Problems to work on:
1. Can you rewrite the paragraph of the blog post about Kelli Stapleton that begins "In one instance, Kelli had been beaten unconscious" as a short bulleted list that keeps its main facts?
2. Could you retype the part of the blog post about Kelli Stapleton between "If her actions" and "daughter had become.", inclusive, without changing a word?

Tuesday, September 9, 2014

Killing Autism: The Case of Kelli Stapleton

Normally, I would put this post under Parents Behaving Badly, but the case of Kelli Stapleton makes this not so easy and may shed light more on a dysfunctional mental healthcare system than of a mother callously wanting her autistic daughter out of her life.

One thing I've learned from my years of pediatric nursing is that child abuse/child homicide is a multifaceted issue. Families under stress with limited resources can bring a violent component into the household as a way of managing tension. In no way am I justifying this as appropriate behavior but I can also understand how some people make these choices.

Kelli Stapleton is accused of trying to kill her autistic daughter, Issy, in a murder/suicide attempt by lighting two charcoal grills inside a van. The pair were found unconscious but both have survived.

Kelli's husband, in this People piece, says he'll never forgive her for her alleged actions.

If her actions prove true, then she should be punished, but perhaps this is a case where forgiveness and mercy should be given out in spades.

Autistic kids can be violent. But the services available to help families deal with these children are paltry at best. Even before the Sep, 2013 event, Kelli Stapleton had been on local news the previous March discussing her plight at the hands of her violent daughter. You can watch the video below which details how violent Kelli's daughter had become.

In one instance, Kelli had been beaten unconscious during one of Issy's violent outbursts. She was desperate to find mental health services in her community. Finally, she did find a residential facility that agreed to take Issy's case to the tune of $800.00/day. Part of the news piece below states the family was looking for additional financial support to keep her in residential treatment for six months. While in treatment, the residential staff determined that her outbursts were a result of her hearing the word "no" and she used violence to get to the person or thing she wanted.

What parents is not going to occasionally say no?

I've worked with families of autistic children. It is no easy road. I would never justify this mother's alleged actions but I can also understand someone coming to the end of their rope in a situation like this and perhaps making a choice out of desperation when there seems to be little light in hopes of continued community support.

I think what we need to consider is how paltry and ineffective our mental healthcare system is and what the repercussions of that can be.

Kellie Stapleton's trial is set to start this September.

What do you think? If Kelli Stapleton is convicted of these charges, are they understandable or unforgivable?


  1. Thank you Jordyn for understanding the bigger issue, services are pitiful and the mental health system is broken. Kelli is broken, her family is broken and this is a tragedy on many fronts. This could have easily been a case like that of Trudy Steurnagle and Skye Walker. I'm thankful every day Kelli and Issy survived and remain hopeful for both of their futures. Thanks again.

Supplied material:
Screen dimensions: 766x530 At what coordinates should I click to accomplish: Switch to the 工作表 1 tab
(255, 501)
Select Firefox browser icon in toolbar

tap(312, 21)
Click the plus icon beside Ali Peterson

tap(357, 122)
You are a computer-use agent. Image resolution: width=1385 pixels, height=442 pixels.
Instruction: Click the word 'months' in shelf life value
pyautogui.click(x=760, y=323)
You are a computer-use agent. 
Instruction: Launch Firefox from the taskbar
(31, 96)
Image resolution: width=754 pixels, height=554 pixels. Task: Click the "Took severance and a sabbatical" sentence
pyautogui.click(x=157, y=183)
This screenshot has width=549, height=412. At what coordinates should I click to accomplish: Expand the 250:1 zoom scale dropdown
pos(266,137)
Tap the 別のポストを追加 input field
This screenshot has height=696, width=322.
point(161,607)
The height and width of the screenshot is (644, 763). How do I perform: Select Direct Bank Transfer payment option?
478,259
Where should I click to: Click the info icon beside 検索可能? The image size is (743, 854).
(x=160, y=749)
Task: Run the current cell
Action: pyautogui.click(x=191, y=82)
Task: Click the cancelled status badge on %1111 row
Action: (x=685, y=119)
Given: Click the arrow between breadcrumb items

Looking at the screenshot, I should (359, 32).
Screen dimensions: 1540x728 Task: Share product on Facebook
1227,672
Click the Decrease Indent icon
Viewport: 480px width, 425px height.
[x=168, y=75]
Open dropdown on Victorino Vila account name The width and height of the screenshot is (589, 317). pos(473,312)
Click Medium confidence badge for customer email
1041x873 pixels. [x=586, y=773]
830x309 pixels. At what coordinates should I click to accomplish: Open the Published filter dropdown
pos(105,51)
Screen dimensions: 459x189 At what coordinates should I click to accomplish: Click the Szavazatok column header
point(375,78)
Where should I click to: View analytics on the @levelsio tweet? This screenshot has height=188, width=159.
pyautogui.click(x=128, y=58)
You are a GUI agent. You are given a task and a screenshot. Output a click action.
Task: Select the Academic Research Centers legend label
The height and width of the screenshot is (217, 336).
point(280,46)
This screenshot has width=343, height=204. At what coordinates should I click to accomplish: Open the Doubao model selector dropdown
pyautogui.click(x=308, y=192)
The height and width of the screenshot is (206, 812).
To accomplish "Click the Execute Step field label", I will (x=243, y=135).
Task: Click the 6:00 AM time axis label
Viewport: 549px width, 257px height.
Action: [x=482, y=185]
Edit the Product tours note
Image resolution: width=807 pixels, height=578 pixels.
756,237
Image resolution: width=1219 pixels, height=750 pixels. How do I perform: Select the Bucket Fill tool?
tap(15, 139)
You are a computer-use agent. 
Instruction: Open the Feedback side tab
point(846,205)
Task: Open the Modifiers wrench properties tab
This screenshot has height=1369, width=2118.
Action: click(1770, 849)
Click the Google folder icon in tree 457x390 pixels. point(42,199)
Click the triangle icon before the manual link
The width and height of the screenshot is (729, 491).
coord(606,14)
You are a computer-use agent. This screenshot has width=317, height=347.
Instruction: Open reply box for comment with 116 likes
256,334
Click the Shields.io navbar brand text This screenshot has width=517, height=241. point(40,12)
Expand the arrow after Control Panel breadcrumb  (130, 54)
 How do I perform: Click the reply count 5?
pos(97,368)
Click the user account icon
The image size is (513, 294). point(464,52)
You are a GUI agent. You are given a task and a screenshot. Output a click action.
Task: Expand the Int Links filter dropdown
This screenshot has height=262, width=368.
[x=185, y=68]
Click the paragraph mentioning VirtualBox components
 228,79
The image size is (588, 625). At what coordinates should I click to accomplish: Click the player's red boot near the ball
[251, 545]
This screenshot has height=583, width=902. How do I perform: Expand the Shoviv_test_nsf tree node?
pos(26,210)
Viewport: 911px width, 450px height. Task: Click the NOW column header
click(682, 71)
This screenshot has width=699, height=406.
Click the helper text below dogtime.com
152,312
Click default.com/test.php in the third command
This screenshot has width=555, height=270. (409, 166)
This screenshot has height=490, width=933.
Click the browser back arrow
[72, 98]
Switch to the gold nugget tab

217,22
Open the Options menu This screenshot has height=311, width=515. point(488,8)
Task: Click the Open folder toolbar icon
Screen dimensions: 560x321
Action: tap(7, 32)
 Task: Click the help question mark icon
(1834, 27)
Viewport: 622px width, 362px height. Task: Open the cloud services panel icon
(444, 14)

Per-task outputs:
1.
- Kelli was once beaten unconscious during one of Issy's violent outbursts.
- She desperately sought mental health services in her community.
- A residential facility finally agreed to take Issy's case at $800.00/day.
- According to the news piece, the family was looking for more financial support to keep her in residential treatment for six months.
- Residential staff found that her outbursts came from hearing the word "no," and that she used violence to get to the person or thing she wanted.

2.
If her actions prove true, then she should be punished, but perhaps this is a case where forgiveness and mercy should be given out in spades.

Autistic kids can be violent. But the services available to help families deal with these children are paltry at best. Even before the Sep, 2013 event, Kelli Stapleton had been on local news the previous March discussing her plight at the hands of her violent daughter. You can watch the video below which details how violent Kelli's daughter had become.